Exercise 6: Complete Saturation Loop vs. Baseline
Assemble your components into a complete gather_research() function and compare it to a fixed dual-search baseline.
def gather_research_saturation(task: str, planned_queries: list[str]) -> str:
"""Complete saturation-gated research loop."""
knowledge_state = ""
all_results = []
SEARCHES_PER_TASK = 2
MAX_SEARCH_ROUNDS = 5
NOVELTY_THRESHOLD = 3
for round_num in range(1, MAX_SEARCH_ROUNDS + 1):
query = (planned_queries[round_num - 1]
if round_num <= len(planned_queries)
else plan_query(task, knowledge_state, round_num))
results = web_search_cached(query)
novelty = assess_novelty_heuristic(results, knowledge_state)
print(f"[round {round_num}] novelty={novelty} query='{query[:50]}'")
if novelty < NOVELTY_THRESHOLD and round_num > SEARCHES_PER_TASK:
print(" saturation reached — stopping")
break
all_results.extend(results)
knowledge_state = compress_knowledge(knowledge_state, results)
enriched = enrich_novel_urls(all_results, knowledge_state)
return "\n\n".join(r.get("body", "") for r in all_results) + enriched
def gather_research_baseline(task: str, planned_queries: list[str]) -> str:
"""Fixed dual-search baseline."""
all_results = []
for query in planned_queries[:2]:
all_results.extend(web_search_cached(query))
return "\n\n".join(r.get("body", "") for r in all_results)
# Compare on a topic:
task = "Research cost management strategies for production LLM agents"
queries = ["LLM production cost management", "AI agent token budget optimization"]
baseline_context = gather_research_baseline(task, queries)
saturation_context = gather_research_saturation(task, queries)

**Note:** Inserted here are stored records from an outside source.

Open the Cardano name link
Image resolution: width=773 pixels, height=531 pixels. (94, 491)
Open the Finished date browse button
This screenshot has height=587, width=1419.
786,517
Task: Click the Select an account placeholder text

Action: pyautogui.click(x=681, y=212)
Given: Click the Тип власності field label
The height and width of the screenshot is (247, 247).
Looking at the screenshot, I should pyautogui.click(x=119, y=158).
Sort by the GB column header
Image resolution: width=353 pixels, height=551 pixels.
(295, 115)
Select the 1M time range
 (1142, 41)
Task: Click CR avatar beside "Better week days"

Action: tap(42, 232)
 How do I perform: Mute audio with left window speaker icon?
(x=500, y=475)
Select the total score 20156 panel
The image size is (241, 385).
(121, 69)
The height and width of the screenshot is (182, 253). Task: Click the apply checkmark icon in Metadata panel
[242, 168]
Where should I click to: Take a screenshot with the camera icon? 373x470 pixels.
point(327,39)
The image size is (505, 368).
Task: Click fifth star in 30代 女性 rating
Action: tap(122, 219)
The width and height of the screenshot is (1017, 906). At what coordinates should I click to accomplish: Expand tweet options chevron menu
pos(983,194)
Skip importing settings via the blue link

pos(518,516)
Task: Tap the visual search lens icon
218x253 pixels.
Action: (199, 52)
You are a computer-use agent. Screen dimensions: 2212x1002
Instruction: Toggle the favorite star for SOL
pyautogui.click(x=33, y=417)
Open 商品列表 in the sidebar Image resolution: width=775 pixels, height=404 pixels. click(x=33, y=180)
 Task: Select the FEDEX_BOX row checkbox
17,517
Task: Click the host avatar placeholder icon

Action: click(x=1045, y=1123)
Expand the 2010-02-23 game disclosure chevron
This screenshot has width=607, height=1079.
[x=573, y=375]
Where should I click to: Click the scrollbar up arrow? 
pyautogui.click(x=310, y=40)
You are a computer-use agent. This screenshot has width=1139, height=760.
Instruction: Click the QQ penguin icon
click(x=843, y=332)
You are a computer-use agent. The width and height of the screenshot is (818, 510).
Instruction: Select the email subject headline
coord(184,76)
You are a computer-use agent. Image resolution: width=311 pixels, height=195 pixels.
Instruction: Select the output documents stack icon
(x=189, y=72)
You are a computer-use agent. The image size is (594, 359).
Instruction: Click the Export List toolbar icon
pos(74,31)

print(f"\nBaseline context: {len(baseline_context)} chars")
print(f"Saturation context: {len(saturation_context)} chars")
print(f"Saturation coverage: {len(saturation_context) / len(baseline_context):.1f}x baseline")
Analysis: For a simple topic (well-covered in 2 queries), saturation should stop at round 2 and produce similar context to baseline. For a complex or niche topic, saturation should continue beyond 2 rounds and produce richer context.